Last week I started telling you about the many types of flat fish and what they can be used for. This week, I will tell you about two of my favourites, turbot and halibut.

Turbot, known as the King of the Sea, is a chef’s delight, with studded boney turbacles on its dark side. These fish can grow up to 10kg in weight and are on the menu at nearly all fish restaurants. Its texture is similar to halibut and has a fishy taste so does not require a strong accompaniment.

Around Christmas last year I bought a couple of large turbots at The Lobster Pot in Hungerford. These fish I was selling for about £100 each.

One of my regular customers came into the shop and we just got chatting about what a wonderful species the turbot was and I showed him these two monsters and explained that these would probably be filleted and sold as portions.

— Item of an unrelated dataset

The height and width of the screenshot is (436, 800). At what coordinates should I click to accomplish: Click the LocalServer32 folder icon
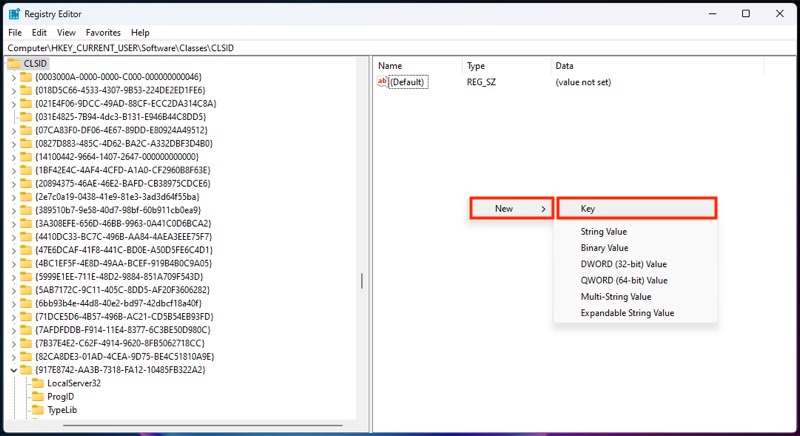coord(38,383)
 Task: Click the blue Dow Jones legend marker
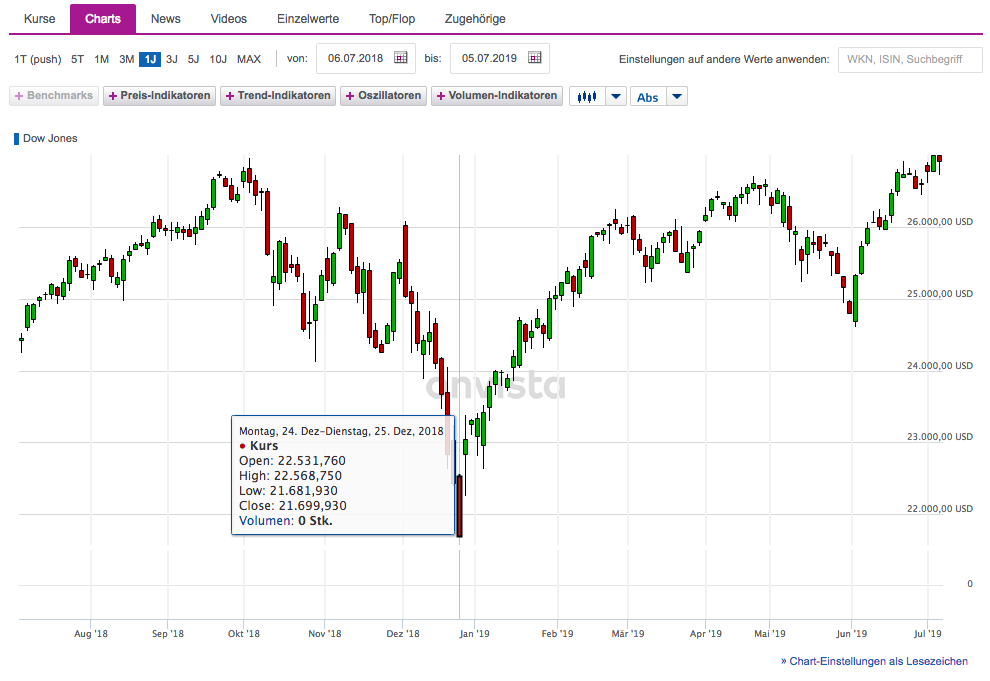pyautogui.click(x=16, y=139)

To my astonishment he said he would buy the whole fish as he had about 10 of his family over for dinner and thought it would be great baked in the oven and served as a whole in the middle of the table.

I saw him a few weeks afterwards and he said the meal was a huge success and that the fish was the talking point of the evening - and also cheaper than taking them all out for dinner!

Halibut, as I have said, is the largest of flat fish. The largest halibut to be caught was 37st in weight and was just over 9ft in length. It was more than 150 years old and it sold for more than £2,000.

These fish are usually caught off the Norwegian coast.

If I can I stock halibut because it is an extremely tasty fish and one that is a firm favourite with restaurants and me!

My favourite way to cook it is pan frying the steak, skin side down, in a little oil and butter for for about five minutes then transferring the pan to the oven to cook for another two minutes, giving it a nice all-round roasted flavour.

I serve this on a bed of puy lentils cooked in red wine, with red onion and smoked bacon. Absolutley stunning.

And now my mouth is well and truly watering and its only 10.30am!